Rev. Shyrl Uzzell: As a song leader in this movement, I’ve learned from the original campaign the empowering Presence in the songs. We teach a song that was written around 1968, “Everybody Has a Right to Live.” And as people learn to sing it, you can watch the hope and courage rise up in them. The music moves them to rise up. And I think about how, in the Bible, the only book that never mentions God is the Book of Esther. But there’s this empowering Presence that compels her to say, “For the sake of the people, I’m going to see the king. And if I perish, I perish.” That’s what movement music does when it gets down inside of people. It moves us to rise up, no matter the consequence—to know that many who came before us stood against even greater odds and that, somehow, they are standing with us still as we sing their songs.

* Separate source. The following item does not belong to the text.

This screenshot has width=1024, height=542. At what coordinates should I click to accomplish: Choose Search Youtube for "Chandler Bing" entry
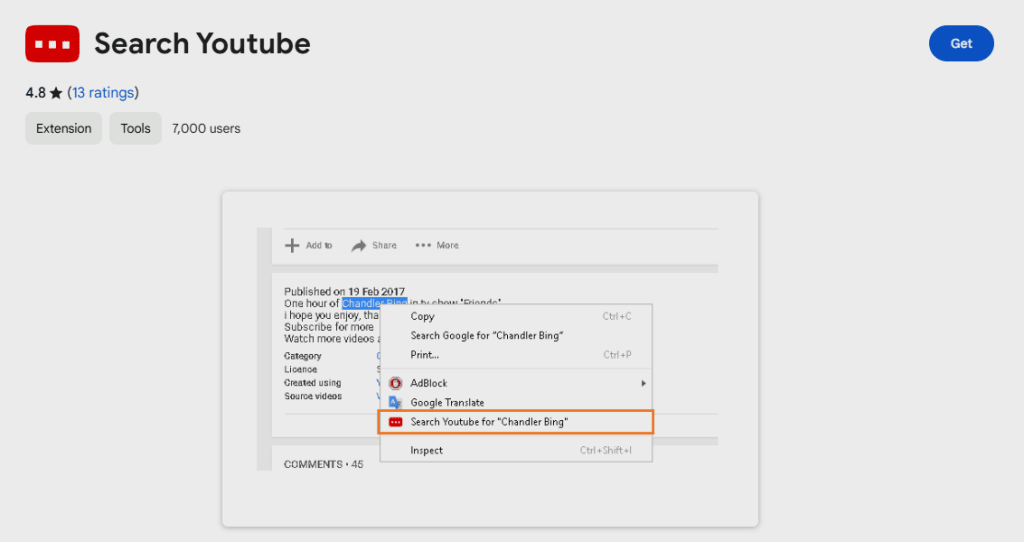tap(489, 422)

LB: In an interview with the News and Observer, you said, “If any theology is going to line up with the theology of Jesus Christ, it must begin declaring good news to the poor who have been made poor by systems of economic exploitation.” What does this good news look like? What does liberation look like? What is the end goal?


WB: The ancient prophets were called “seers” because they judged the present by the standard of what they knew the end was going to be. A prophetic imagination always has the end goal of the freedom, love, and justice that we were made for in mind. But it knows that we must work and struggle together as imperfect people to become a more perfect union.


Ultimately, when we make it to that end goal is not up to us. But the first victory—the first sign of progress—is when we rise up to press forward together. The Poor People's Campaign has always been an effort to bring together Black, white, and brown people—to unite a diversity of movements and demand that America live up to her promises.


Our first aim is to make poor people visible in America. Our sisters and brothers from the Fight for 15 and Black Lives Matter; from the Women's March and the climate justice movement; Dreamers and TPS recipients; LGBTQ and Muslim sisters and brothers who've faced so much hate—we're linking arms with each of them and heeding the call of Jeremiah 22 that says, "Go down to the king's palace." We're not sending a letter or a Tweet. We're going into the people's houses. And we're going to say and show this nation that, "We are America, and we aren't going anywhere."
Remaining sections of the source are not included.